People who screen positive for TB symptoms are invited for clinic assessment, although only some proportion of them attends (pAssess). We assume that all people with active disease who attend the clinic are accurately diagnosed (and that no people without active disease are falsely diagnosed). However, some active cases will be missed by the screening questionnaire (false negatives). These people may still be identified earlier than in the absence of screening due to a strongly positive test for TB infection. If they do not attend to have their skin test result read, or if they miss the clinic appointment, then diagnosis is delayed until clinical presentation. People without active TB are considered for preventive treatment. The algorithm assumes that prophylaxis will be offered to individuals aged 35 or younger with a positive test for latent infection. The proportion of those offered prophylaxis who start treatment is pPro. For those with latent infection, prophylaxis reduces the risk of future TB (relative risk rrPro). It is assumed that prophylaxis offers no benefits for people without current latent infection. The baseline algorithm also includes an offer of vaccination for those aged 35 or younger with a negative skin test and no evidence of prior BCG. It is assumed that a proportion pBCG of those offered vaccination accept. For uninfected individuals, vaccination reduces the risk of future disease (relative risk rrBCG). We assume that there is no benefit from vaccination of infected individuals. People with a negative diagnosis following clinic assessment for active disease are considered for treatment for latent infection or vaccination in the same way as if they had not presented with symptoms.

Health outcomes

The morbidity and mortality impact of each case of TB is estimated in terms of Quality Adjusted Life Years (QALYs). The methods used to estimate the mean QALY loss per case (qTB) are explained in the school vaccination model. For the new entrant model we used an estimate based on the expected QALY loss due to TB-related mortality and morbidity for all ages, weighted by age of TB incidence.

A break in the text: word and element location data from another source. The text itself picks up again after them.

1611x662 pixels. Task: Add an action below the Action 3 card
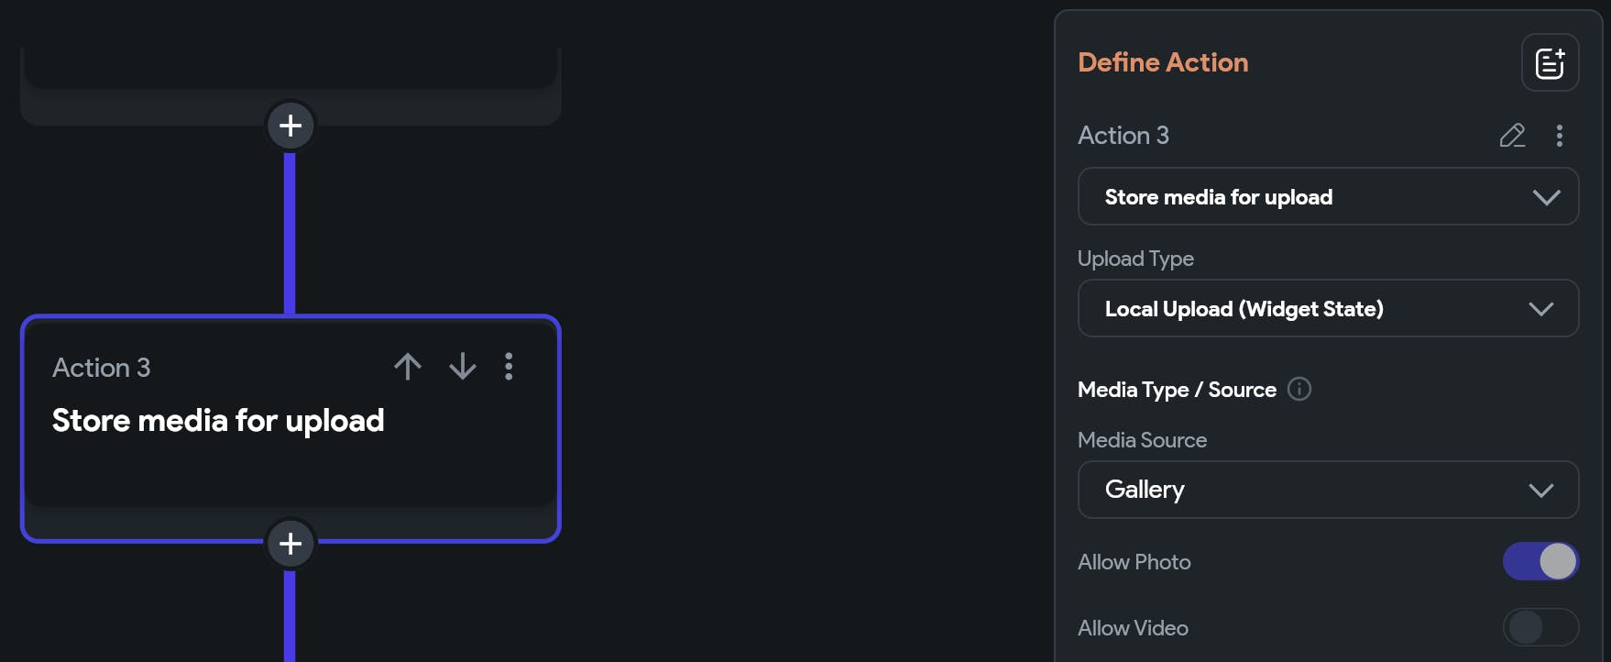(x=290, y=544)
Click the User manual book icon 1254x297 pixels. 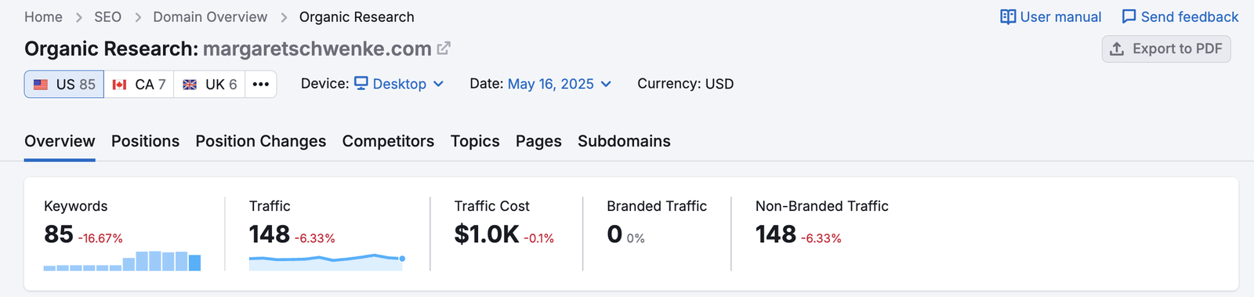point(1008,16)
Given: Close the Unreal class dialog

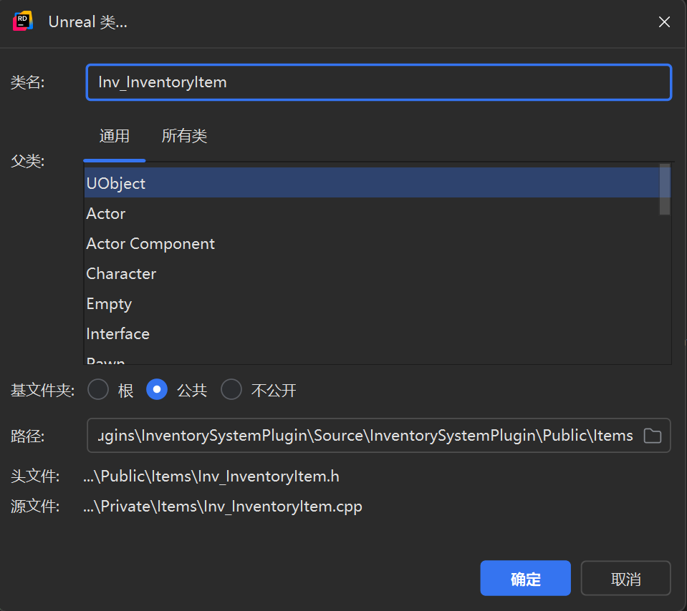Looking at the screenshot, I should point(664,22).
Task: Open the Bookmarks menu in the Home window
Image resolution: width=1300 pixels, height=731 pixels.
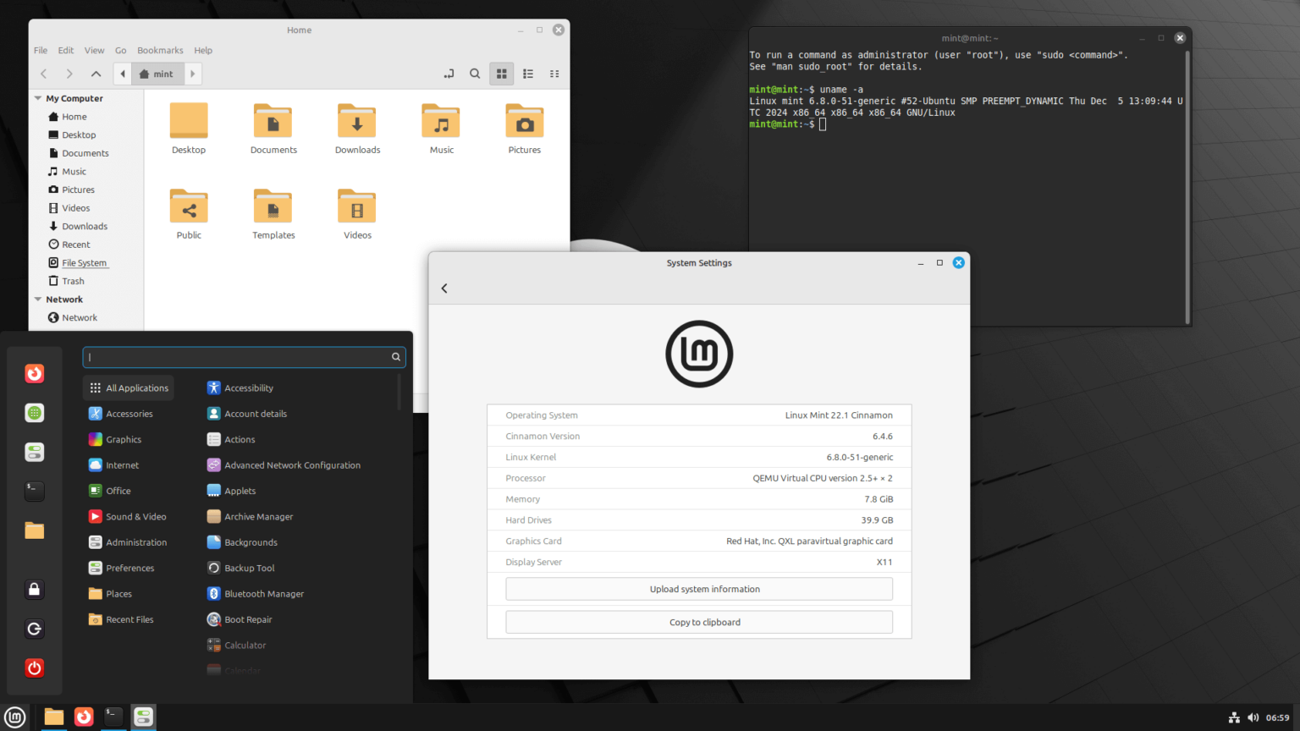Action: [x=160, y=50]
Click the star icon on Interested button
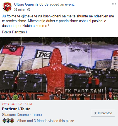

For each case of active TB we also assume that there are nSec secondary cases, which occur after an average delay of lagSec years. In addition to prevalent cases, the model includes QALY losses due to future incidence over the 15-year time horizon. For members of the cohort without current infection at the time of screening, we assume an average delay of lagNI years for any incident cases. For people with latent infection at the time of screening, the average time to occurrence of any incident cases is assumed to be rather lower, lagLI years. All estimated health gains are discounted to the time of screening using an annual discount rate of 3.5%, as recommended the NICE ‘reference case’ for economic evaluations. There are three mechanisms by which the screening algorithm can improve outcomes: earlier diagnosis of active disease; prevention of future disease due to prophylactic treatment of people with latent infection; and prevention of future disease by vaccination of currently uninfected people. Early diagnosis is assumed to reduce the quality of life and mortality impact of TB for the index case by qEarly QALYs. Early diagnosis is also assumed to reduce the number of secondary cases by a proportion pEarly. Cases prevented by vaccination or prophylaxis yield a QALY gain for the index case, and also for expected secondary cases.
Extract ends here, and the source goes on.